What the exercise asks:
Retype the lines character for character, starting at the line that contains "Task: Toggle the conversation" and stopping after the line that contains "Action: (992, 215)".

## BEGIN Given entries

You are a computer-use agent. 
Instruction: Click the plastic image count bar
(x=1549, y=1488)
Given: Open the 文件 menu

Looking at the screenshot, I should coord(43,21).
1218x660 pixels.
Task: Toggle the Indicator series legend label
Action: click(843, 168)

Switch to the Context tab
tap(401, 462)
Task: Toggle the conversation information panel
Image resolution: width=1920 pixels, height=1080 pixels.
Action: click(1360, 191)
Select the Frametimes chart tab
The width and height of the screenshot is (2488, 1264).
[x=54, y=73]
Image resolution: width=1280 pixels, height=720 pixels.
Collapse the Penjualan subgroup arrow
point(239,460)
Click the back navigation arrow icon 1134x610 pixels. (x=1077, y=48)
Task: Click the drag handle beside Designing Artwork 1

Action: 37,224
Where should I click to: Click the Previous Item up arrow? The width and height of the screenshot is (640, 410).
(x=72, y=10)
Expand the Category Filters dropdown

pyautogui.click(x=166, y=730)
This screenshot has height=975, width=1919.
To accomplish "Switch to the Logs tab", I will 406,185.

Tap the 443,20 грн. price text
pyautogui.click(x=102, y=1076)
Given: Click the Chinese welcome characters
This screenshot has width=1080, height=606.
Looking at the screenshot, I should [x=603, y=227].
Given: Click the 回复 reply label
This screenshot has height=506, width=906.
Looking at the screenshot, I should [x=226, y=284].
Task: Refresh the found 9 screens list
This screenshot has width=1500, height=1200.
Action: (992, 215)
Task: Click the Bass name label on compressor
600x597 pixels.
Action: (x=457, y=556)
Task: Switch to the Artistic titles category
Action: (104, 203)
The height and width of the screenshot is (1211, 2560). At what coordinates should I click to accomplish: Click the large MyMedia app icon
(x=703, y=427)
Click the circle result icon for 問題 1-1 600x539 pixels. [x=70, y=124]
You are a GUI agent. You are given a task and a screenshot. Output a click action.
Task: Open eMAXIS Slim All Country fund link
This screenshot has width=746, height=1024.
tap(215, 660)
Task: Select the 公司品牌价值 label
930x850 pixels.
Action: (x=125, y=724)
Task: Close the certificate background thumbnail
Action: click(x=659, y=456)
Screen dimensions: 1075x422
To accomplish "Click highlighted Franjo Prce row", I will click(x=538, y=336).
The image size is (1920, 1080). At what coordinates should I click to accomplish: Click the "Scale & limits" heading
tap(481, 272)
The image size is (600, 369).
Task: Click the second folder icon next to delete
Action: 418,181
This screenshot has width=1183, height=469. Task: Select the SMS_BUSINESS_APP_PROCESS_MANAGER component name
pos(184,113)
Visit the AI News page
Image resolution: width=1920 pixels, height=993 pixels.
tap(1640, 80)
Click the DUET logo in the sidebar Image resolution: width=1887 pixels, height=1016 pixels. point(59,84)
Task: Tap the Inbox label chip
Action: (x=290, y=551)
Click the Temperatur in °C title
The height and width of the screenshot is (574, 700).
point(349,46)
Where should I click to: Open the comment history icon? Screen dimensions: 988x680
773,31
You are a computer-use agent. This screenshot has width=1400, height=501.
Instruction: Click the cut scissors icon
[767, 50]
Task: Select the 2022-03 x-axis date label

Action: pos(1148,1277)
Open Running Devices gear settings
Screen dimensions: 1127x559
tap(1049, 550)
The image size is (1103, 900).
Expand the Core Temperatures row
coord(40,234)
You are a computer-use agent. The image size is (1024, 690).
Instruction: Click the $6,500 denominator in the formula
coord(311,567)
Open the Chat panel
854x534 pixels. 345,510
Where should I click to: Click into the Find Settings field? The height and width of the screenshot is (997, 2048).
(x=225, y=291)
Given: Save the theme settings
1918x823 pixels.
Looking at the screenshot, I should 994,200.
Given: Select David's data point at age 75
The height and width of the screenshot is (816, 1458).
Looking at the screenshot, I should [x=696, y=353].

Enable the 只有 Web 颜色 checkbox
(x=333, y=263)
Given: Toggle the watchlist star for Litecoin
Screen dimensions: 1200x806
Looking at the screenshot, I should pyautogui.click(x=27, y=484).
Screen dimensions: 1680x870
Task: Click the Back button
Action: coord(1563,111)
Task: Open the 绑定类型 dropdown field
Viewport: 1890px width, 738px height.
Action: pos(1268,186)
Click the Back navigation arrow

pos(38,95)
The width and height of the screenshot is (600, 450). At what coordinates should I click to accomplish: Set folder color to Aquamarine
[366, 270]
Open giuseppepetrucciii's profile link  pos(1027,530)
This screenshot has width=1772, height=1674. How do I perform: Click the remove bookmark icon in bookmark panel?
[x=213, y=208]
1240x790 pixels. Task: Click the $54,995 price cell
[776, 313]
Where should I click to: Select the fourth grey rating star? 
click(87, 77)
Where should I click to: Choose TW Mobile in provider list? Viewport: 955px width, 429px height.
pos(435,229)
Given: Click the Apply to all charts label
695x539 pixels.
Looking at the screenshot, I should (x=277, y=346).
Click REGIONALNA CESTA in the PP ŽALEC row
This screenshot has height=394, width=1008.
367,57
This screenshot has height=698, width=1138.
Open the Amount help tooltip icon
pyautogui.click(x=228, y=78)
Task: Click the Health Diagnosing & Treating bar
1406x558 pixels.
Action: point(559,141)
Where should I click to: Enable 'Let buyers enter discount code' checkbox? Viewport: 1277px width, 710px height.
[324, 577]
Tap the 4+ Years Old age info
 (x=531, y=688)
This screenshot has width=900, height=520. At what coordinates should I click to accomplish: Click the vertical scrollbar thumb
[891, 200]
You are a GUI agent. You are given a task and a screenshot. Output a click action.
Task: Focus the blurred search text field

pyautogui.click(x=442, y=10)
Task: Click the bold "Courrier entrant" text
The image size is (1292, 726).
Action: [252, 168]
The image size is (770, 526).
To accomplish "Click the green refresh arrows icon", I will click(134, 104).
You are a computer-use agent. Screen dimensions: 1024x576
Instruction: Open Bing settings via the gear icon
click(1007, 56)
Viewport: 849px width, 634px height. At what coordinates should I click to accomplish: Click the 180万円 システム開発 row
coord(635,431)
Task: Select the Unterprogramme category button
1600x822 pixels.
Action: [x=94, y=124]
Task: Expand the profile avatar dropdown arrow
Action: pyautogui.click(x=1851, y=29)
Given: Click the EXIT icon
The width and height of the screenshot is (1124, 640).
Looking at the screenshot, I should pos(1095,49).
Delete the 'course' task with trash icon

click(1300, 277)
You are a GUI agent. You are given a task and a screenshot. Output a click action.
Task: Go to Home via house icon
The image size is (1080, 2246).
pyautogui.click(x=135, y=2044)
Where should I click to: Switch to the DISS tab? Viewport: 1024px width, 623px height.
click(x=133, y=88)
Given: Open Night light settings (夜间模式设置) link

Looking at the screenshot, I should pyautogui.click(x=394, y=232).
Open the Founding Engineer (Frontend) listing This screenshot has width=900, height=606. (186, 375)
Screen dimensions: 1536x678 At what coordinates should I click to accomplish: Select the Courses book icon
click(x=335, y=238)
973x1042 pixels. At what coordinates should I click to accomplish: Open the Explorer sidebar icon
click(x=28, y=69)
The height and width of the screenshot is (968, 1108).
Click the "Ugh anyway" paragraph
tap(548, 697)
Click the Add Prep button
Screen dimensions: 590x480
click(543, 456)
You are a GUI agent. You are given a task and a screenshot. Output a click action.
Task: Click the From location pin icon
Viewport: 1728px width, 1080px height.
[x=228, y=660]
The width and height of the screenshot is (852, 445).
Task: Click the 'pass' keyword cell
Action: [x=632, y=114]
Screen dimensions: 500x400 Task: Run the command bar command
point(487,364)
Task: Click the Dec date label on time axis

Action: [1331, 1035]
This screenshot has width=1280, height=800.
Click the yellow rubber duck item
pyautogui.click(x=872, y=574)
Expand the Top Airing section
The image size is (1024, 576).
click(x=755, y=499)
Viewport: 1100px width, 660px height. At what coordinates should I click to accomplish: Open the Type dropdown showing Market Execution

## END Given entries

Result of the task:
Task: Toggle the conversation information panel
Image resolution: width=1920 pixels, height=1080 pixels.
Action: click(1360, 191)
Select the Frametimes chart tab
The width and height of the screenshot is (2488, 1264).
[x=54, y=73]
Image resolution: width=1280 pixels, height=720 pixels.
Collapse the Penjualan subgroup arrow
point(239,460)
Click the back navigation arrow icon 1134x610 pixels. (x=1077, y=48)
Task: Click the drag handle beside Designing Artwork 1

Action: 37,224
Where should I click to: Click the Previous Item up arrow? The width and height of the screenshot is (640, 410).
(x=72, y=10)
Expand the Category Filters dropdown

pyautogui.click(x=166, y=730)
This screenshot has height=975, width=1919.
To accomplish "Switch to the Logs tab", I will 406,185.

Tap the 443,20 грн. price text
pyautogui.click(x=102, y=1076)
Given: Click the Chinese welcome characters
This screenshot has width=1080, height=606.
Looking at the screenshot, I should [x=603, y=227].
Given: Click the 回复 reply label
This screenshot has height=506, width=906.
Looking at the screenshot, I should [x=226, y=284].
Task: Refresh the found 9 screens list
This screenshot has width=1500, height=1200.
Action: (992, 215)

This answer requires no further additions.